The majority of today’s Email solutions allow system administrators complete access to your Email account and credentials (username and password), which allows them to read, edit and delete your Email messages without your knowledge. This unfettered access also allows system administrators to send Email messages as though they came from you. MyMail^SM is configured to prevent unfettered access by system administrators. For instance, a system administrator cannot access your Email account by simply resetting and restoring your password.

MyMail^SM provides several different configuration options, including password management. For security reasons, however, password management options are only configurable at system installation time. The password management configuration options allow system installers and administrators to configure their mail servers for various password management scenarios, which include:

The ability to allow a system administrator to set or reset individual passwords as they please;
The ability to reset an account password based upon a “universal” reset password;
The ability to prevent a system administrator to set, reset or recover user account passwords.

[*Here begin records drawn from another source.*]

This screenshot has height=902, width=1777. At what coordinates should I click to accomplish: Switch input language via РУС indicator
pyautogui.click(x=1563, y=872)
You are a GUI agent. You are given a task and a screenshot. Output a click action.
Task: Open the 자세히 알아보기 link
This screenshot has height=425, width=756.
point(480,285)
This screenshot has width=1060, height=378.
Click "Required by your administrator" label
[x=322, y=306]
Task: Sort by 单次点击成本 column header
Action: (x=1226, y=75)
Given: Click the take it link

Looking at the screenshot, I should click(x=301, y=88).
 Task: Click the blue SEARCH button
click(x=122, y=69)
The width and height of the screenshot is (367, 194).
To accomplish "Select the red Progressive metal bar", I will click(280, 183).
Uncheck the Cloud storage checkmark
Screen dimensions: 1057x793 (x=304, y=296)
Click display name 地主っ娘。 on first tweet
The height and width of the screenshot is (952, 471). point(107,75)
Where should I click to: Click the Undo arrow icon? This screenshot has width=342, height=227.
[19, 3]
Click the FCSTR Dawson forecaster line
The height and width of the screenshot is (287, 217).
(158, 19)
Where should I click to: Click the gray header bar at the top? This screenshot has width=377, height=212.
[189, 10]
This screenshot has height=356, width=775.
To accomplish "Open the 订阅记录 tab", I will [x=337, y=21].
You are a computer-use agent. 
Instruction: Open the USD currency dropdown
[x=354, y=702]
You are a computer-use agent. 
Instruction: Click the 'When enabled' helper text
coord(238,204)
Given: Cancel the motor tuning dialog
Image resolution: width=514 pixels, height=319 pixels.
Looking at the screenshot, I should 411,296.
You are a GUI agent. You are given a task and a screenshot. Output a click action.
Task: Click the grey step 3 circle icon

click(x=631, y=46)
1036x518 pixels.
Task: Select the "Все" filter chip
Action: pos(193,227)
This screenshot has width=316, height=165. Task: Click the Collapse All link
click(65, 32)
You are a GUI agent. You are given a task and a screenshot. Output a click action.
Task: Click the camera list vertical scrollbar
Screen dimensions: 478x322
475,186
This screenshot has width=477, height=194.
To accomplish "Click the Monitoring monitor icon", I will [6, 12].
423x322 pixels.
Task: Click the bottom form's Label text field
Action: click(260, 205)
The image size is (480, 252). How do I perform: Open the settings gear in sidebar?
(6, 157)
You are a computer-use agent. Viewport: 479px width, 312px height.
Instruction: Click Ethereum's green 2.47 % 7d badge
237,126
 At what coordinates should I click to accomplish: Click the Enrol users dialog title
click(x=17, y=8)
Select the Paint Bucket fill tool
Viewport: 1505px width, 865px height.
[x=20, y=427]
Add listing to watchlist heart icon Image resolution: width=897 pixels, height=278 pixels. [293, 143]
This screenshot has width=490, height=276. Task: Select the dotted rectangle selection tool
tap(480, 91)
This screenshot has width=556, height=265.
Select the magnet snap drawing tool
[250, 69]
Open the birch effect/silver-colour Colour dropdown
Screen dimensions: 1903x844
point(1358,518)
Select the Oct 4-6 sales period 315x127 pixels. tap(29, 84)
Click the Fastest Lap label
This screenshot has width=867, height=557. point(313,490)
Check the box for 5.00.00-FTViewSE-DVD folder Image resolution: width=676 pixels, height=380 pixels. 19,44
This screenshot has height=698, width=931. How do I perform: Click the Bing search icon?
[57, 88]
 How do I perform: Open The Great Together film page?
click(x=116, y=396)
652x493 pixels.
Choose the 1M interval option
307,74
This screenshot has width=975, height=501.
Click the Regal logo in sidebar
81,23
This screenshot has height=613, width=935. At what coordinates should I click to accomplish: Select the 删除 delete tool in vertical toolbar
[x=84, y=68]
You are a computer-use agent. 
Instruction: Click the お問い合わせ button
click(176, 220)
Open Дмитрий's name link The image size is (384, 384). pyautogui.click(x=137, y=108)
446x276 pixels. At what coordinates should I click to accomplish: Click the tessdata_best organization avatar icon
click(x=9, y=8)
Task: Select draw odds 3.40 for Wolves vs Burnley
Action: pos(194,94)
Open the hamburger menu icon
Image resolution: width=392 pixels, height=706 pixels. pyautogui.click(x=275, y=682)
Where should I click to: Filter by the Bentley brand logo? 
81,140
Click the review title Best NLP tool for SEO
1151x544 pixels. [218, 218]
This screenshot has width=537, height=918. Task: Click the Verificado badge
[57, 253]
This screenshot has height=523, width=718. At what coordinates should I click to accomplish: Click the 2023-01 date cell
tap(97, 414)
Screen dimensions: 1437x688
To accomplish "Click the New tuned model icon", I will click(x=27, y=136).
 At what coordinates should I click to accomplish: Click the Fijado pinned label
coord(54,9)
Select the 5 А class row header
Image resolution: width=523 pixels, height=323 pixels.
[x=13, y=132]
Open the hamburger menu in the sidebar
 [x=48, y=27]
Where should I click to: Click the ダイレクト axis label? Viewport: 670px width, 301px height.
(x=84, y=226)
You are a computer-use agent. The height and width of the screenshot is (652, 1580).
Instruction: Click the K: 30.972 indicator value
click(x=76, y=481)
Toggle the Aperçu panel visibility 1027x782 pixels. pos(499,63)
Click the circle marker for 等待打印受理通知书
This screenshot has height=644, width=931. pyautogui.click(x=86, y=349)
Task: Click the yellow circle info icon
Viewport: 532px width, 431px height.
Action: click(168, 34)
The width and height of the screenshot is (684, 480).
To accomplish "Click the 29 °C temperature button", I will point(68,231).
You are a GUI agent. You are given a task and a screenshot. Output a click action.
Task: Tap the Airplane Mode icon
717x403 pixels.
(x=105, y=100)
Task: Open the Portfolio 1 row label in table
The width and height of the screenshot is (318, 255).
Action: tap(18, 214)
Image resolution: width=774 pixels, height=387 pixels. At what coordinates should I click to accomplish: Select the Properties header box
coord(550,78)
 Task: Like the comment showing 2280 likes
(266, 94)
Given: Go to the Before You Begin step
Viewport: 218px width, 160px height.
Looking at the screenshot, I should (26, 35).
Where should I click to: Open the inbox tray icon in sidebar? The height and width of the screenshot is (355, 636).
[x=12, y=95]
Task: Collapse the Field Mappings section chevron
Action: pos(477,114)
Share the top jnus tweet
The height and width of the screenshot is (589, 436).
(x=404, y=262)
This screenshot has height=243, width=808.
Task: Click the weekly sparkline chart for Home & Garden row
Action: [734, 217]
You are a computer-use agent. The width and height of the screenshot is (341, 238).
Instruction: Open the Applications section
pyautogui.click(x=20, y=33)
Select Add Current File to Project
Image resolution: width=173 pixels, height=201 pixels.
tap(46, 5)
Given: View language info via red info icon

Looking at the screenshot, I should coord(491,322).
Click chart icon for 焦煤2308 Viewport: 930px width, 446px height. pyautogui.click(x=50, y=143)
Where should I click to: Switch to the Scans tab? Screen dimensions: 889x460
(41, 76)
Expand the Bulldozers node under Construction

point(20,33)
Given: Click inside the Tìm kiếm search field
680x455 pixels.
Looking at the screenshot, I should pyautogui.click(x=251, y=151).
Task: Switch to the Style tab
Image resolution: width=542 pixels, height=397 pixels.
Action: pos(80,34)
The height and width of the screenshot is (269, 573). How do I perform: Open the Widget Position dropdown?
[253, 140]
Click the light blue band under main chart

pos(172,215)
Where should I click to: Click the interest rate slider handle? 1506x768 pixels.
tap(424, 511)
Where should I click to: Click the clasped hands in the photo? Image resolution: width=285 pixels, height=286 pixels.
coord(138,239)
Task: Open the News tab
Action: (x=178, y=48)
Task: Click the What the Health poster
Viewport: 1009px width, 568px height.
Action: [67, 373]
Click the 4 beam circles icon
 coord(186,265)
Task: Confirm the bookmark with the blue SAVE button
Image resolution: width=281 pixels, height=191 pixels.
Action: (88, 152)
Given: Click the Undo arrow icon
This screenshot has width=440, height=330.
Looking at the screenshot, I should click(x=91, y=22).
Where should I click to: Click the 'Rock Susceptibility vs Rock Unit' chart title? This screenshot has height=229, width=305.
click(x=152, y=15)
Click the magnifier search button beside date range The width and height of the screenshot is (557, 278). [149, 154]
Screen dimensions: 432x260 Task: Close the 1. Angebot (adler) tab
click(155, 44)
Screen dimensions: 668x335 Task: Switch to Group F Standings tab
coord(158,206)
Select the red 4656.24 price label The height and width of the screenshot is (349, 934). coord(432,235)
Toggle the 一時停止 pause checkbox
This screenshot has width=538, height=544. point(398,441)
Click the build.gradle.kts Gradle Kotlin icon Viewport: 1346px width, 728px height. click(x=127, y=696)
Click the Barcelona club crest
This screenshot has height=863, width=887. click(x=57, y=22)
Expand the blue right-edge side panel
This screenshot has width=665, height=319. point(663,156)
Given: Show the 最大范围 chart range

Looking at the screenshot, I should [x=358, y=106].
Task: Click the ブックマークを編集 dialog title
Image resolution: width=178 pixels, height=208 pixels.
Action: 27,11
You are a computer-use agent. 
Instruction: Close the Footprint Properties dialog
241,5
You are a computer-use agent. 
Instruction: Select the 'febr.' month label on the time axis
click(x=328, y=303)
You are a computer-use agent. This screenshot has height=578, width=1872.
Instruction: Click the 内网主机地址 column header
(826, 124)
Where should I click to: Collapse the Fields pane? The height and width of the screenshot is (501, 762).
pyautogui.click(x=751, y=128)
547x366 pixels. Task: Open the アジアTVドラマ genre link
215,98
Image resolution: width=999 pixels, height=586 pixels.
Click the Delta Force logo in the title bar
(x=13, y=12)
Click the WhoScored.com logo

Options 1 and 2 provide detailed audit trails for password changes made by system administrators. Option 3 provides the ultimate security by allowing only you to change your password; thereby eliminating a system administrator’s ability to gain unauthorized access to your email messages.

If at installation time the “universal” reset password is set and enabled, the system administrators is allowed to reset a user’s Email account to the preset universal password, but they are not be able to restore the user’s password back to its original password. This prevents a system administrator from accessing your account without your knowledge. In addition, MyMyMail^SMMail tracks password reset and reactivation (with a new password) in two ways. First, by entering the password reset or reactivation dates and times into a secure table that each user can inspect. Second, by sending email notifications to the Email account holder and their secret designees notifying them of dates and times the user’s Email account was reset and reactivated. These password and account access control mechanisms thwart threats of “inside snooping” that have cost many businesses millions of dollars.